■ **Directives**
[A] Please write out word for word the passage of the Hanning v Serco judgment that begins at "HANNING v SERCO NEW ZEALAND LIMITED [2020]" and ends after "appeal is given.".
[B] For each statement about the Hanning v Serco judgment, answer yes or no and quote the words of the judgment that decide it: (i) Mr Hanning's application for the appointment of an amicus was filed on notice; (ii) the matter was heard on the papers; (iii) section 56(3) of the Senior Courts Act 2016 allows an appeal from an interlocutory decision of the High Court without leave.

■ **Selected extract**
== == ==
Hanning v Serco New Zealand Limited

Case

[2020] NZHC 3345

16 December 2020

No judgment structure available for this case.

IN THE HIGH COURT OF NEW ZEALAND WELLINGTON REGISTRY

I TE KŌTI MATUA O AOTEAROA TE WHANGANUI-A-TARA ROHE

CIV-2020-485-151

[2020] NZHC 3345

UNDER Judicial Review Proceedings 2016 and Part 5 of the Corrections Regulations 2005

IN THE MATTER

of a judicial review of various matters with respect to various defendants

BETWEEN

PAUL KENNETH HANNING

Applicant

AND

SERCO NEW ZEALAND LIMITED

First Respondent

THE CHIEF EXECUTIVE OF THE DEPARTMENT OF CORRECTIONS

Second Respondent

THE CHAIRMAN OF THE NEW ZEALAND PAROLE BOARD

Third Respondent

Hearing: On the papers

Appearances:

Applicant in Person

J K Scragg and E M Greig for First Respondent D Jones and C Wrightson for Second Respondent

Judgment:

16 December 2020


JUDGMENT OF CLARK J


Introduction

[1]    Mr Hanning seeks leave to appeal my decision declining his application to appoint an amicus to represent him in his judicial review proceedings.1


1      Hanning v Serco New Zealand Ltd [2020] NZHC 1980.

HANNING v SERCO NEW ZEALAND LIMITED [2020] NZHC 3345 [16 December 2020]

[2]    Mr Hanning’s application for the appointment of an amicus was filed as an interlocutory application without notice pursuant to rr 7.19(4) and 7.23(1) of the High Court Rules 2016.

[3]    Under s 20 of the Judicial Review Procedure Act 2016 a party who is dissatisfied with an interlocutory order made in respect of an application for judicial review may appeal to the Court of Appeal in accordance with s 56 of the Senior Courts Act 2016. Section 56(3) creates a barrier to an appeal from any decision of the High Court made on an interlocutory application unless leave to appeal is given.
== == ==
■ **Supplied information**
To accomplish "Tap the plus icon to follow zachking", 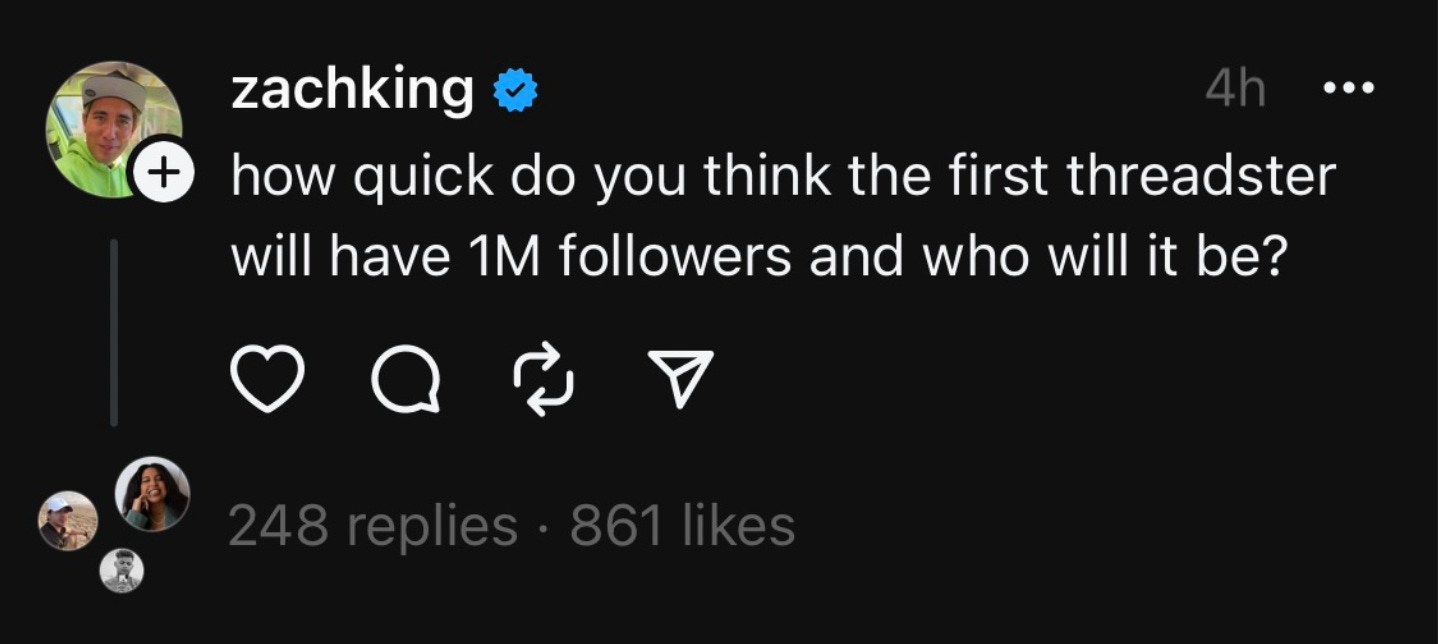I will click(x=163, y=170).
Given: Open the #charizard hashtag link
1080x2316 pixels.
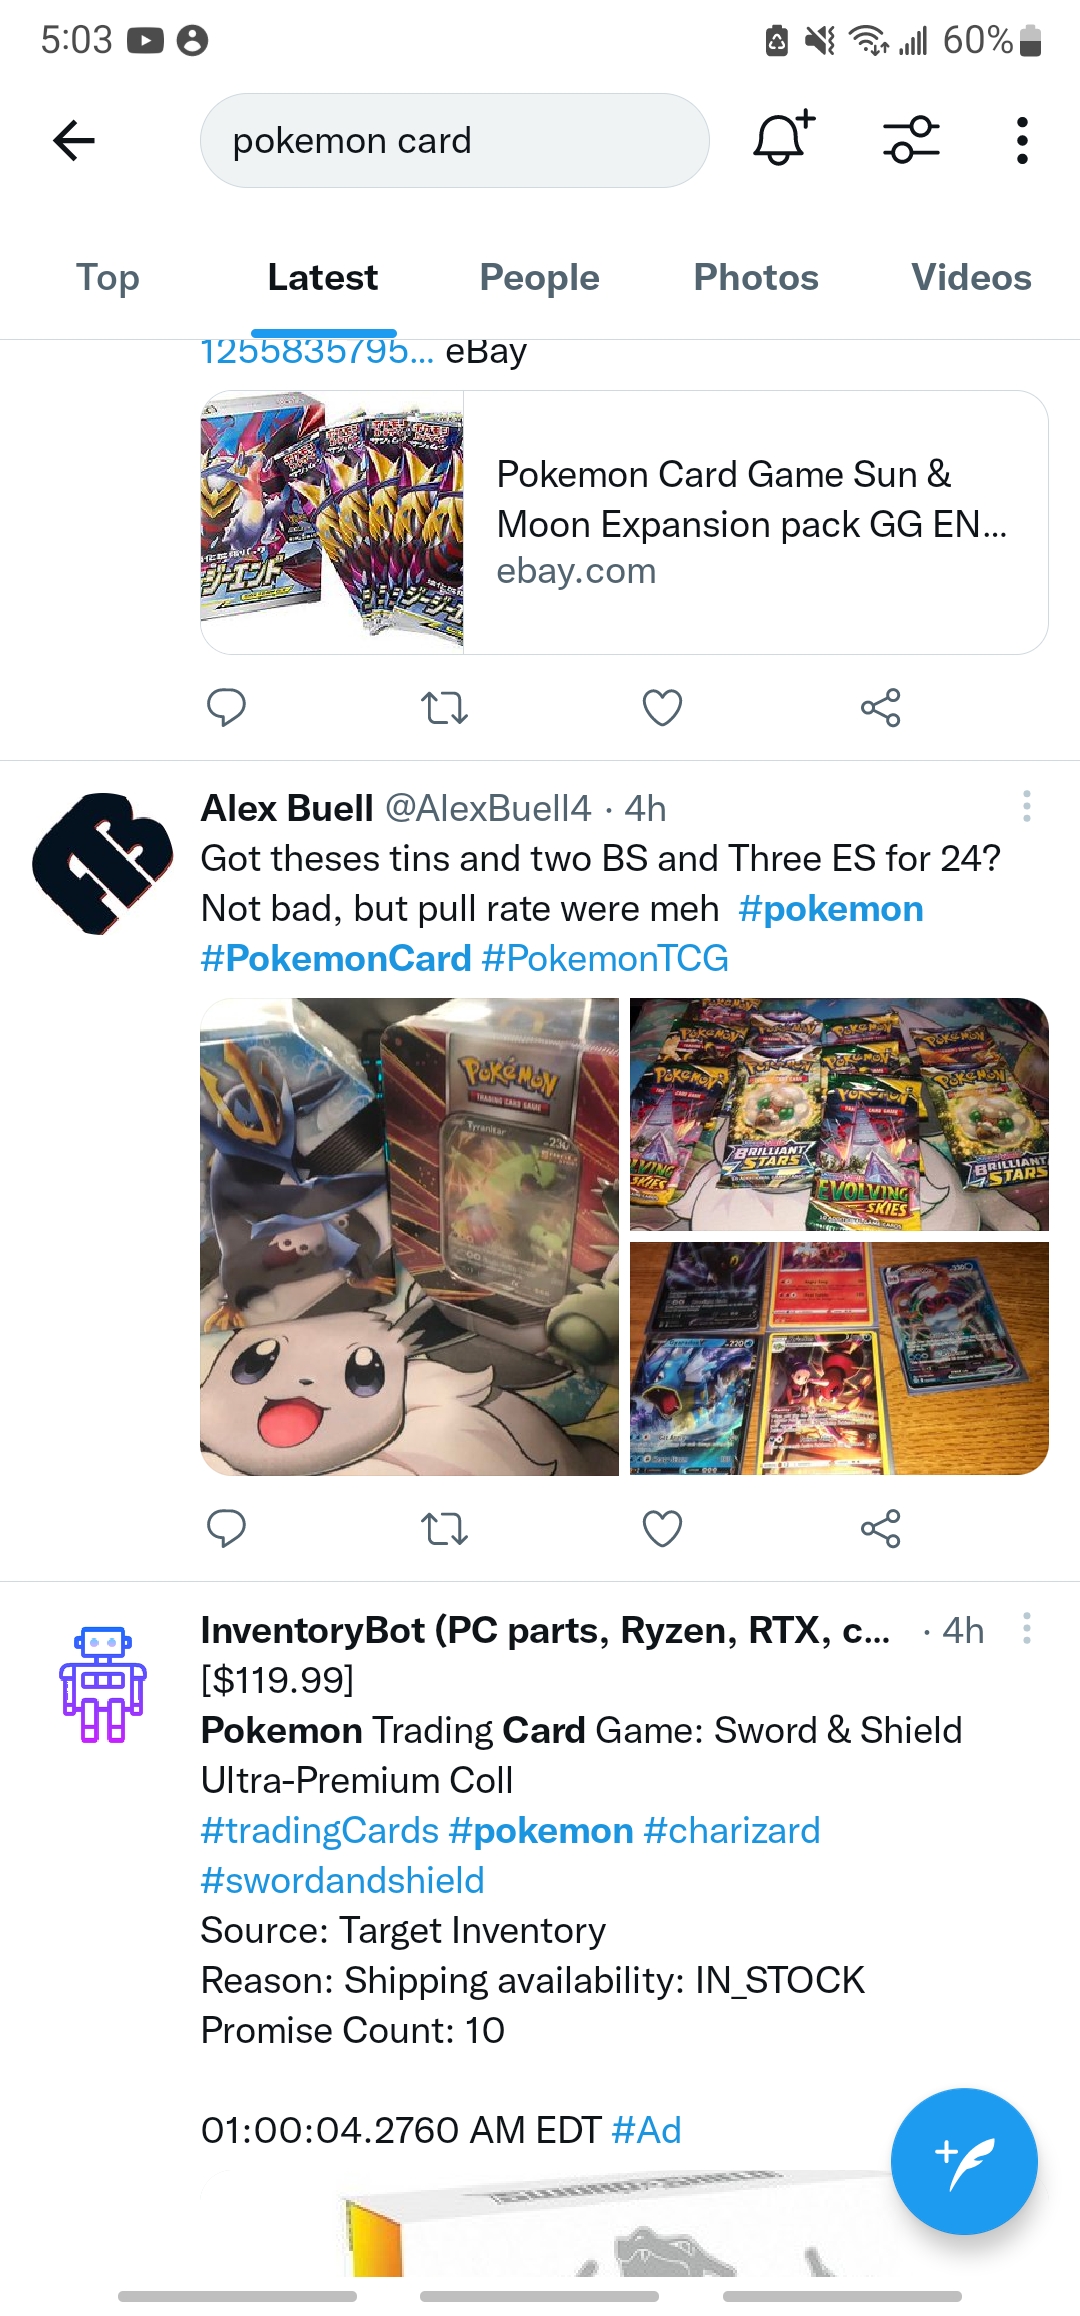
== == ==
■ **Results for the exercise**
[A]
HANNING v SERCO NEW ZEALAND LIMITED [2020] NZHC 3345 [16 December 2020]

[2]    Mr Hanning’s application for the appointment of an amicus was filed as an interlocutory application without notice pursuant to rr 7.19(4) and 7.23(1) of the High Court Rules 2016.

[3]    Under s 20 of the Judicial Review Procedure Act 2016 a party who is dissatisfied with an interlocutory order made in respect of an application for judicial review may appeal to the Court of Appeal in accordance with s 56 of the Senior Courts Act 2016. Section 56(3) creates a barrier to an appeal from any decision of the High Court made on an interlocutory application unless leave to appeal is given.

[B]
(i) No: "filed as an interlocutory application without notice"
(ii) Yes: "Hearing: On the papers"
(iii) No: "Section 56(3) creates a barrier to an appeal from any decision of the High Court made on an interlocutory application unless leave to appeal is given."